Posted by: Cyberspud at September 11, 2005 11:10 PM

This one time, I started a adult men's softball team in a local league. Then, on the second play of the season, chasing a fly ball in right field, I landed on my left knee awkwardly and tore the MCL, ACL, and lateral meniscus. Then, while writhing on the ground in immense pain, I rememebered that my boss hadn't got my health insurance worked out yet.

And that was more fun....

Posted by: ericthirdrow at September 11, 2005 11:30 PM

When I was 5, a friend and I were picking lilacs for our moms by climbing onto a dumpster. My friend thought it would be funny to drop the lid right in front of me as I was getting ready to climb up. The end of my right pinky was turned into something resembling Batkitty #2's latest oeuvre.

That was more fun than this.

(And I will take the liberty of extending "this" to mean "watching the Twins' offense on almost any given day this season.")

Posted by: Adam at September 12, 2005 12:35 AM

Back in early 1987 talldrinkowater discovered that her lymph glands had swelled to the size of golf balls. Two rounds of antibiotics, and an exploratory surgery later, doctor told her she had Hodgkins Disease. After the diagnosis, she underwent more tests (one of which required needles between her toes and lying perfectly still and flat on her back for 5 hours), more surgery and 6 months of radition treatments every business day. And THAT was more fun than this. (Especially since the Twins won the WS that year!)

Posted by: talldrinkowater at September 12, 2005 01:05 AM

I thought of a few more:

I once read this book called Nightside City, which was truly horrible. seriously, it's terribly written with a stupid plot, which makes it excruciatingly painful to read. and I read it front to back. but that book was more fun than this.

two years ago, I sliced my arm open on some ductwork while at Menards (I work there on weekends). I spent five hours in the emergency room with body fat bulging out of the gash in my arm. that was more fun than this.

recently, I had to temporarily move some furniture around in my bedroom, so there is a table where it shouldn't be. last night, my bedroom window was rattling as a train passed, and as I got up to wedge something in the window, I smacked the back of my hand on the very pointy corner of the table. that was more fun than this.

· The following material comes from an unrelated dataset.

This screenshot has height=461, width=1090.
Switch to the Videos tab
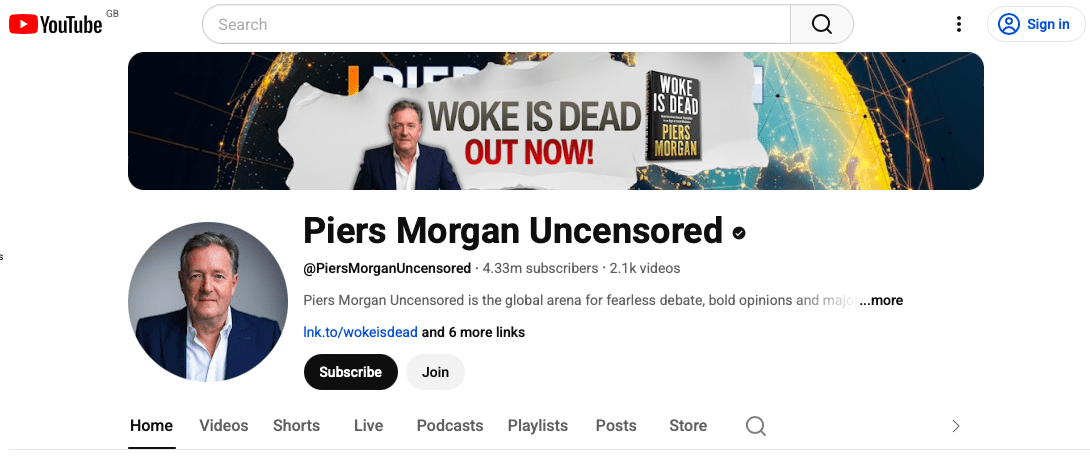pos(224,426)
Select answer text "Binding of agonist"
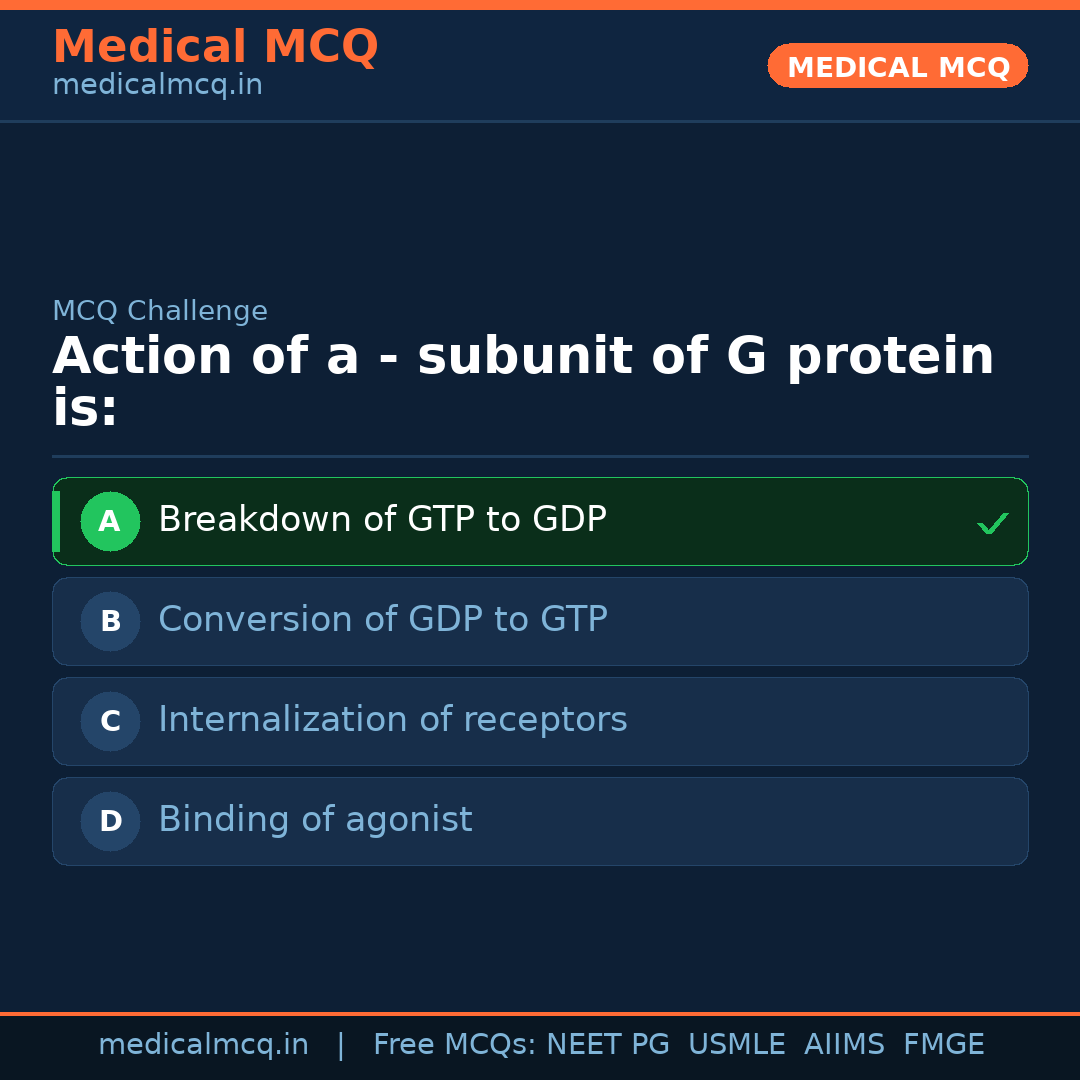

Posted by: kafumbly at September 12, 2005 01:52 AM

Well, I've been on vacation and haven't seen the Twins play since, oh, Sept. 2nd. So I'm in no position to do much complaining. But one time when I was 15, I had surgery to trim back my gums, top and bottom, throughout my mouth. Halfway through the job on each side, the novocaine wore off, but I said nothing because the pretty assistant said I was so brave, I was 15, and I didn't want to look like a wuss. After about a week, while I still had stitches in my mouth, I had to start brushing again, and the pain of the bristles scouring my gums was so great it dropped me to the ground and I had to brush slowly and as softly as I could while laying on my side. That happened for a number of nights. Still, I imagine that might have been more fun than watching the Twins this weekend.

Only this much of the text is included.